* 抜粋本文
戦後75年、節目の年の8月も今日だけ。
保阪正康著の「山本五十六の戦争」を読んでいる。保阪氏の本は何冊か読み、多くの軍関係者から取材しての著述に好感を持っている。
本の帯には「日米開戦回避の志に反して、真珠湾作戦を指揮し、早期講和を念じながら、ミッドウェー海戦に臨む~」とある。
三章の「真珠湾作戦を指揮した胸中」まで読んだところで、ちょっとゲンナリ。
演歌や浪花節に通じる、悲劇のヒーローといった日本人好みの人物像だ。
山本五十六は、米英戦争回避したかったが連合艦隊司令官になり、最後まで開戦反対の気持ちを持ちつつ、早くから構想していた真珠湾の奇襲攻撃をやれば、早期の和平の可能性ありとも考えつつ、結局、戦端を開いた。

* 演習用データ

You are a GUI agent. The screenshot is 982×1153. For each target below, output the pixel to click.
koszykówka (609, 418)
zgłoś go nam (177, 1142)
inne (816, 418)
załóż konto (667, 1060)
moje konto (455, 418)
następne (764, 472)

* 課題 A
上の記録の全行を、空行を除いてMarkdownの表に出力せよ。列は行番号の「番号」と行そのものの「内容」の二つとする。
* 課題 B
山本五十六の本を読んだ感想の文章を、最後の文の次から続けて書け。

* 課題の解答 A
| 番号 | 内容 |
|---|---|
| 1 | You are a GUI agent. The screenshot is 982×1153. For each target below, output the pixel to click. |
| 2 | koszykówka (609, 418) |
| 3 | zgłoś go nam (177, 1142) |
| 4 | inne (816, 418) |
| 5 | załóż konto (667, 1060) |
| 6 | moje konto (455, 418) |
| 7 | następne (764, 472) |

* 課題の解答 B
①敗北が分かっていながらやめられない「空気」に支配されながら
②そして短期決戦、奇襲攻撃すれば勝てる可能性ありと期待して…
ここには信念もなにもなく、悲劇のヒーローへの同情を引く期待しかない。
ここで対置すべき人物を紹介する。
特攻攻撃を命令されながら、抗命罪覚悟で最後まで命令を拒否し、部下を守った芙蓉体隊の美濃部正少佐。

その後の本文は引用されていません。